Emil “Larssen” Larsson’s excitement levels were at an all-time high after Rogue’s 2021 World Championship performance.

Despite falling short of qualification in the group of death, Rogue forced a three-way tie for second place and promptly knocked out 2019 world champions FunPlus Phoenix out of the competition.

Western fans and teams buzzed ahead of the offseason as AD carry Hans Sama impressed onlookers with his performances, and as Inspired emerged as a jungling powerhouse in Europe.

Larssen was buzzing too: unlike the 2020 World Championship where they suffered an early exit, they lit fireworks in their group, and many could see promise in their lineup as they were oh-so-close to making it. His teammates’ performances on stage, his scrim performances, and witnessing teams lift the trophy left him wanting more.

“Hans sama was performing super well, and I saw first-hand how popping off can help your career,” Larssen said. “I was very inspired by his performance. Also, seeing other teams lifting the Worlds trophy was very inspiring.”

“Knowing that I could do very well against the top teams was inspiring, since I did very well in scrims,” he added. “But we didn’t get to show it on stage, and I want to show it better than I did last year.”

Rogue often saw the victory screen in 2021 with Hans sama and Inspired on the lineup. Source: LoL Esports

However, the mid laner would be showing it without Inspired and Hans Sama. The players commanded attention as potential blockbuster signings, and they eventually left for North America.

And as Rogue lost them to free agency, European fans cried out and lashed out at the organization: how could they let their two best players go out like that? Who would replace them? How dare they do that? Rogue lost the offseason, no doubt.

In contrast, Larssen was understanding: the LEC is a business after all, and many things can happen during the offseason. And unlike the community, he had plenty of reasons to be happy about how Rogue bounced back from those departures.

:::::

### The task
Reproduce, word for word, the entire article above on Larssen and Rogue after the 2021 World Championship.

### Information supplied
:::::

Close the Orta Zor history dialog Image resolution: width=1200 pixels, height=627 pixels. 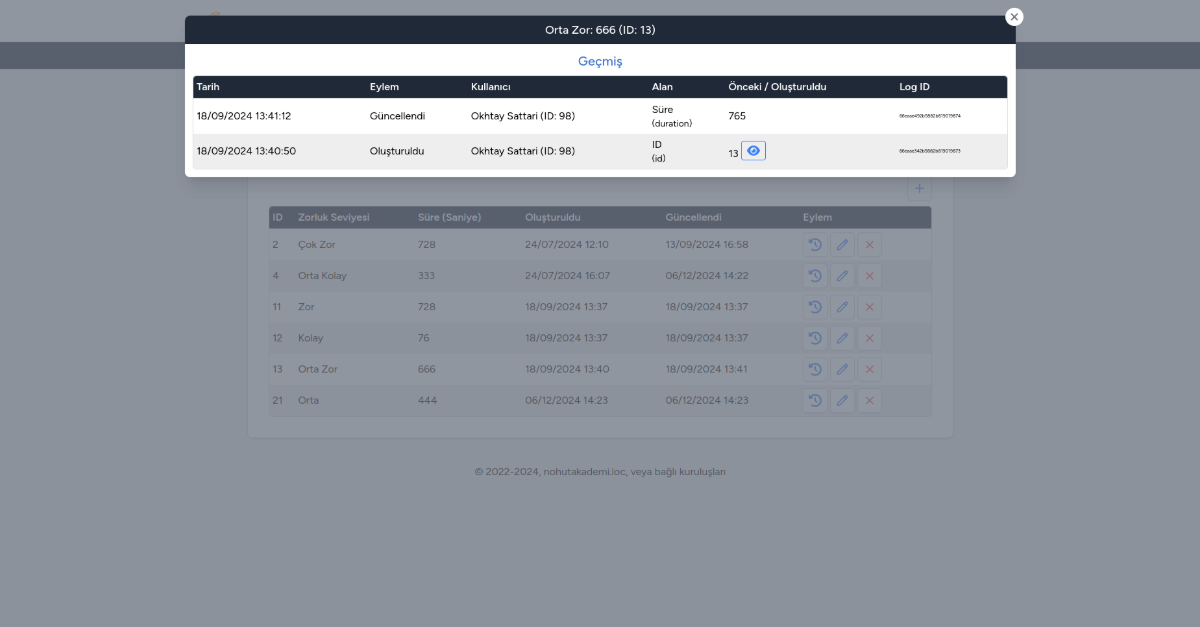click(x=1014, y=17)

:::::

### Exercise response
Emil “Larssen” Larsson’s excitement levels were at an all-time high after Rogue’s 2021 World Championship performance.

Despite falling short of qualification in the group of death, Rogue forced a three-way tie for second place and promptly knocked out 2019 world champions FunPlus Phoenix out of the competition.

Western fans and teams buzzed ahead of the offseason as AD carry Hans Sama impressed onlookers with his performances, and as Inspired emerged as a jungling powerhouse in Europe.

Larssen was buzzing too: unlike the 2020 World Championship where they suffered an early exit, they lit fireworks in their group, and many could see promise in their lineup as they were oh-so-close to making it. His teammates’ performances on stage, his scrim performances, and witnessing teams lift the trophy left him wanting more.

“Hans sama was performing super well, and I saw first-hand how popping off can help your career,” Larssen said. “I was very inspired by his performance. Also, seeing other teams lifting the Worlds trophy was very inspiring.”

“Knowing that I could do very well against the top teams was inspiring, since I did very well in scrims,” he added. “But we didn’t get to show it on stage, and I want to show it better than I did last year.”

Rogue often saw the victory screen in 2021 with Hans sama and Inspired on the lineup. Source: LoL Esports

However, the mid laner would be showing it without Inspired and Hans Sama. The players commanded attention as potential blockbuster signings, and they eventually left for North America.

And as Rogue lost them to free agency, European fans cried out and lashed out at the organization: how could they let their two best players go out like that? Who would replace them? How dare they do that? Rogue lost the offseason, no doubt.

In contrast, Larssen was understanding: the LEC is a business after all, and many things can happen during the offseason. And unlike the community, he had plenty of reasons to be happy about how Rogue bounced back from those departures.